Importante levar em conta que no Brasil, os idosos costumam ser os principais provedores financeiros das famílias de mais baixa renda e, apesar disso, a maioria deles reclama que são marginalizados nas decisões domésticas, são discriminados e impedidos de tomar suas próprias decisões. Para muitos deles, a autonomia e a independência que desfrutavam quando adultos ativos, lhes são negadas na velhice.
Na sequência, destacaremos cinco fatores que, a nosso ver, merecem análise mais atenta para identificarmos as atuais condições de cuidados que são prestados às pessoas idosas no Brasil.

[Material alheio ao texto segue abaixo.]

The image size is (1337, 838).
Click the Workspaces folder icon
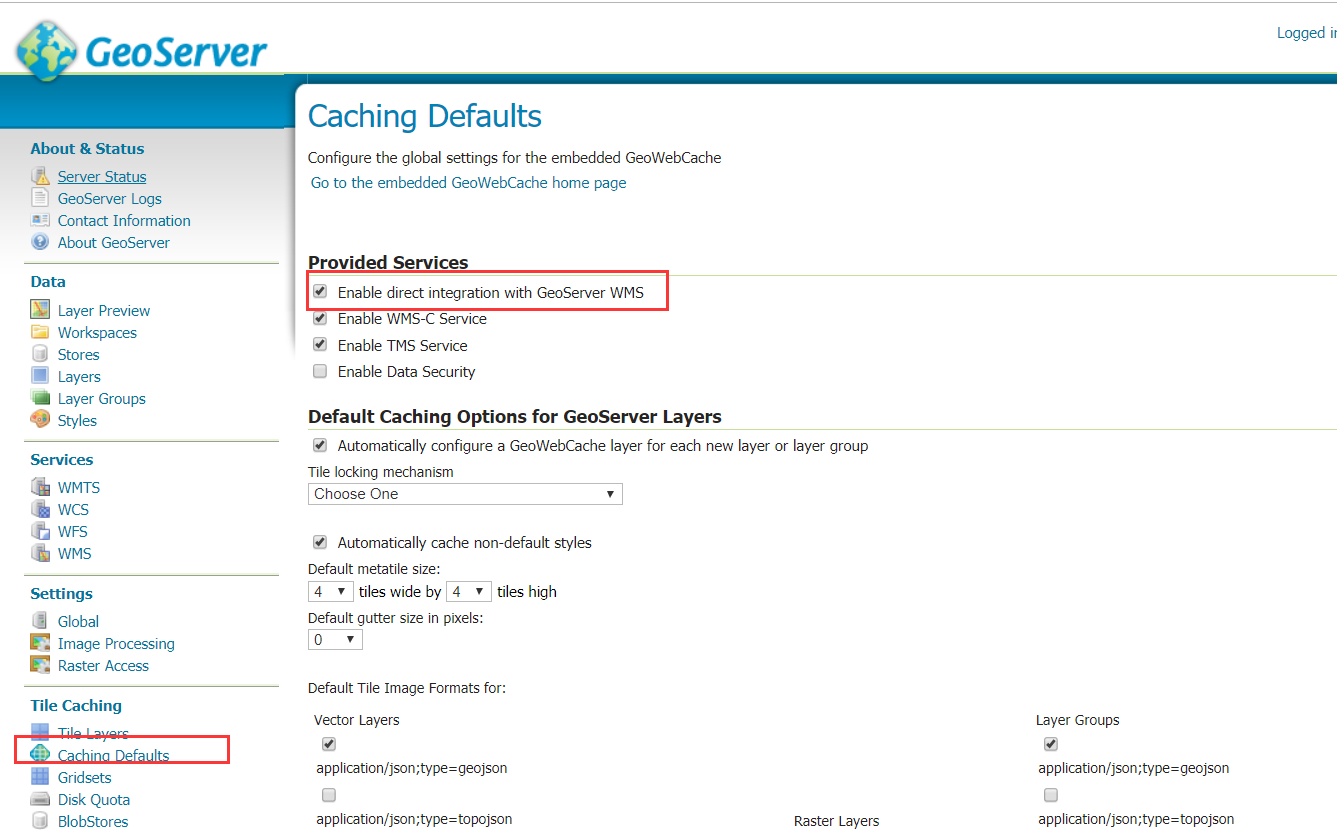[40, 332]
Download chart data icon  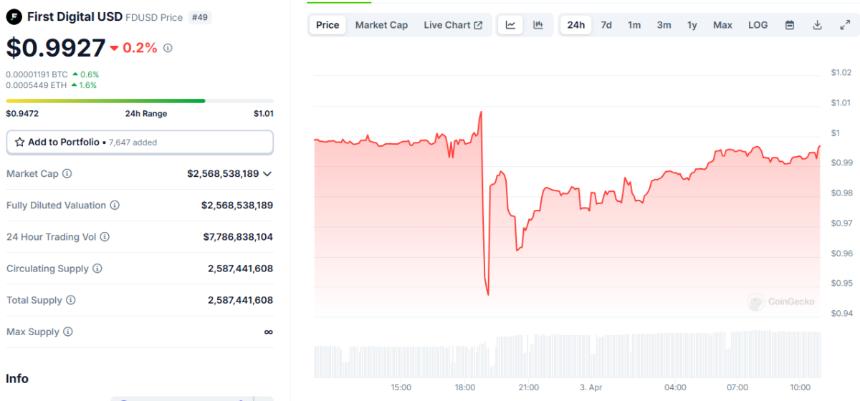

2. Sistema Único de Saúde (SUS)
Quando da criação, em 1990 do Sistema Único de Saúde (SUS), a Lei no. 8080 dispôs sobre as condições para promoção e recuperação da saúde de toda população brasileira, tendo suas obrigações definidas em quatro princípios fundamentais: Universalidade, Equidade, Integralidade e Controle Social. Igualmente, a lei estabelecia como elemento integrador entre os diferentes níveis de complexidade da assistência à saúde, o sistema de referência-contrarreferência, ou seja, o respeito a três níveis hierárquicos de atenção à saúde, assim identificados: i) Atenção Primária programada para ser realizada em Unidades Básicas de Saúde (UBS), distribuídas por todos os mais de 5000 municípios do país, responsáveis pelo primeiro atendimento, o mais básico, a ser prestado aos usuários do Sistema; ii) Atenção Secundária realizada por hospitais de média complexidade e, finalmente, o iii) Atenção Terciária oferecida por hospitais públicos ou privados, dotados de infraestrutura para o atendimento de enfermidades que exigissem alta complexidade operacional.